INFORMATION SUPPLIED:
=====

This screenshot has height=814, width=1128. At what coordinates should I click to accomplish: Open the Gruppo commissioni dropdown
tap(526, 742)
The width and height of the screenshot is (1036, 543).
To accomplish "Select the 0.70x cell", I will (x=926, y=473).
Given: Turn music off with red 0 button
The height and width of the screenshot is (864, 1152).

=====

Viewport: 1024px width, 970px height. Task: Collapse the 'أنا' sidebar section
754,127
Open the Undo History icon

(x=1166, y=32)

=====

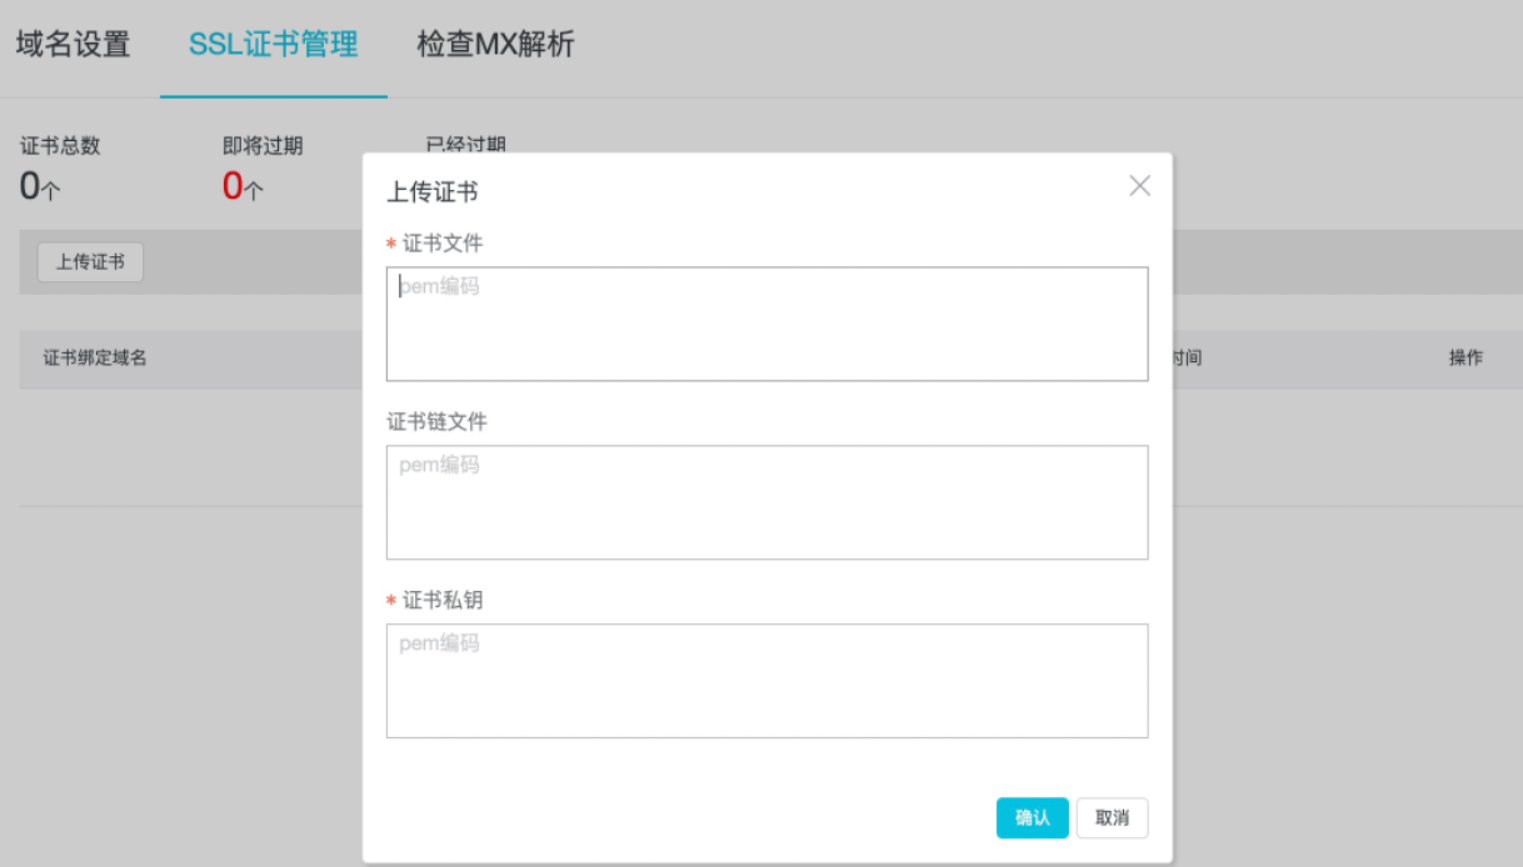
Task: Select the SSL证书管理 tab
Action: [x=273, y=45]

=====

TO DO:
Above are the records. Print exactly, and only, the lines from the line with "This screenshot has" to the line with "The height and", both inclusive.

OUTPUT OF THE TASK:
This screenshot has height=814, width=1128. At what coordinates should I click to accomplish: Open the Gruppo commissioni dropdown
tap(526, 742)
The width and height of the screenshot is (1036, 543).
To accomplish "Select the 0.70x cell", I will (x=926, y=473).
Given: Turn music off with red 0 button
The height and width of the screenshot is (864, 1152).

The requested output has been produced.